→ **DESCRIZIONE ESERCIZIO**:
Per ognuna delle affermazioni seguenti indica se è in accordo con il brano rispondendo sì o no, poi riporta tra virgolette le parole del brano che lo stabiliscono.
1. Fedro scrisse le sue favole in prosa.
2. La De compendiosa doctrina di Nonio Marcello è divisa in venti libri.
3. Servio fu allievo di Elio Donato.

→ **BRANO CITATO**:
Il primo favolista latino, fu Fedro (15 a.C. circa-50 d.C.).
 
FEDRP rappresentò una voce isolata della letteratura latina, rivestendo un ruolo poetico subalterno in quanto la favola non era considerata (analogamente ad oggi) un genere letterario "alto" anche se possedeva un carattere pedagogico e un fine morale.
 
Fedro riconosce la propria dipendenza dall'opera di Esopo, dando tuttavia alle sue favole maggiore dignità letteraria, riscrivendole in versi senari.
 
Le favole di Fedro hanno un doppio scopo: divertire il lettore, con scene di carattere comico, ma di suggerire anche "saggi consigli" per vivere.

 

All'interno delle scuole si conservano i lasciti della cultura romana antica.
 
Qui si concentrano, dunque, i contributi degli scrittori pagani, eredi della lunga storia letteraria latina. La preservazione dei testi linguistici e letterari antichi avviene tramite la compilazione di vaste enciclopedie del sapere, come la grammatica di Flavio Sosipatro Carisio autore di un'Ars grammatica in cinque libri, grazie alla quale si sono conservate diversi frammenti di opere latine. Altri autori si dedicarono al commento dei classici e alla cura delle edizioni delle opere più importanti di Marziale, Giovenale, Apuleio, eccetera; i Simmachi e i Nicomachi si occuparono di curare l'edizione delle Storie di Tito Livio.
 
La più importante opera enciclopedica è però quella di Nonio Marcello, la De compendiosa doctrina, in venti libri.
 
I primi tredici libri si occupano principalmente di aspetti linguistici e letterari, gli ultimi sette di antiquaria (navi, utensili domestici, abbigliamento, alimentazione).
 
Nella prima parte Nonio tratta di diversi lemmi, usando come esempi brani tratti da autori latini di tutte le epoche:
 
-- Livio Andronico
-- Nevio
-- Ennio
-- Pacuvio
-- Accio
-- Turpilio
-- Titinio
-- Afranio
-- Pomponio
-- Novio
-- Laberio
-- Varrone
-- Quadrigario
-- Sisenna
-- Sallustio.
 
Nella maggior parte dei casi, si tratta di opere conservatesi proprio grazie alle citazioni di Nonio.
 
 
Elio Donato, il maggiore dei grammatici del IV secolo e maestro di Sofronio Eusebio Girolamo, compose un trattato di grammatica intitolato Ars minor, sulle otto parti del discorso, e un altro intitolato Ars maior, su temi avanzati di stilistica e metrica; si tratta dei testi su cui gli allievi studiarono il latino fino al Medioevo.
 
Sempre Donato compose un commento a Virgilio, di cui si sono conservati silo la Vita Vergilii, basata su Svetonio, e un'introduzione alle Bucoliche; un commento a Terenzio, quasi completo, con annotazioni stilistiche ed erudite.
 
Un discepolo di Elio Donato fu Servio, al quale è attribuito un commento di Virgilio, detto Servius minor, contenente notizie sulla composizione, considerazioni stilistiche e grammaticali, comparazioni esegetiche tra diversi manoscritti.

→ **CONTENUTO DEI DATI**:
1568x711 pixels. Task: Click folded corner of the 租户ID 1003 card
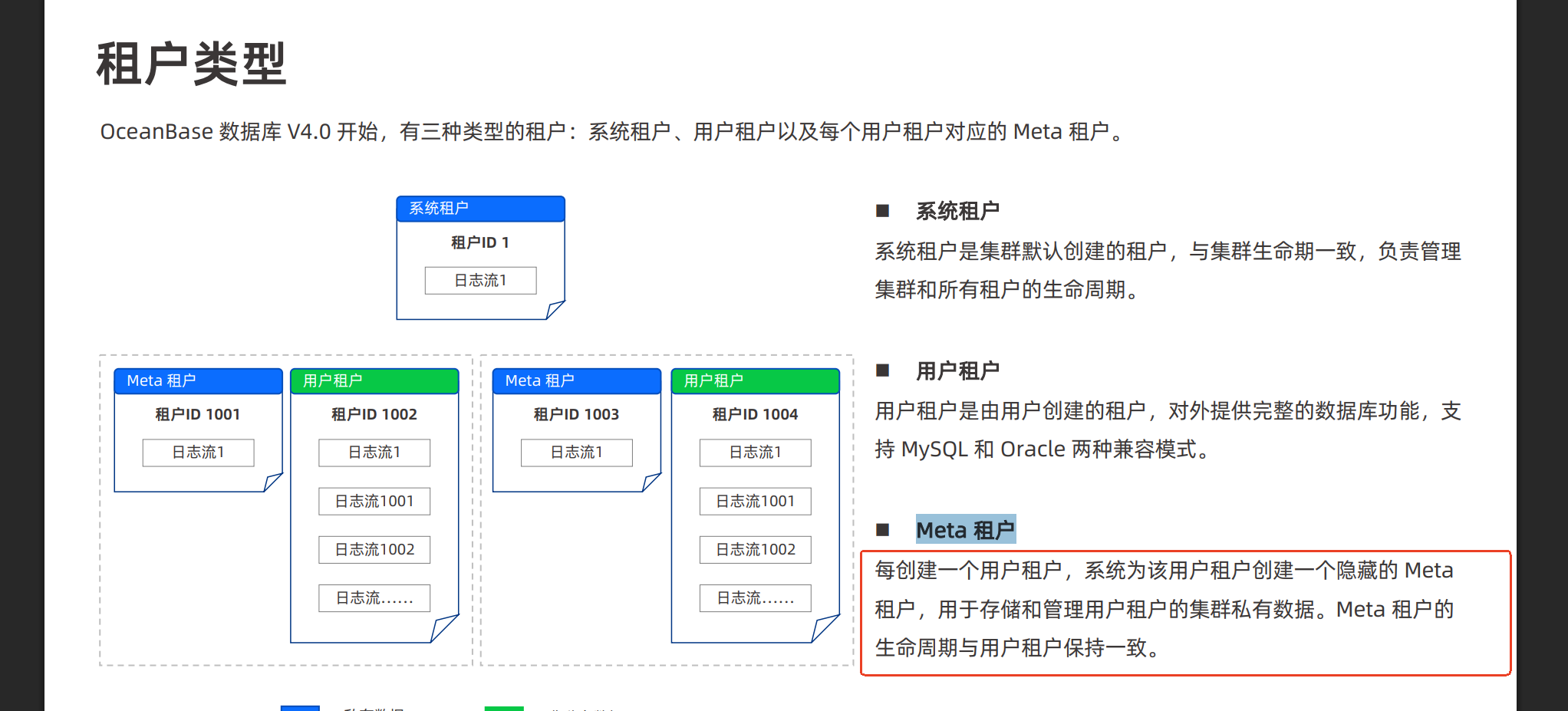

→ **RISPOSTA**:
1. No: "riscrivendole in versi senari"
2. Sì: "la De compendiosa doctrina, in venti libri"
3. Sì: "Un discepolo di Elio Donato fu Servio"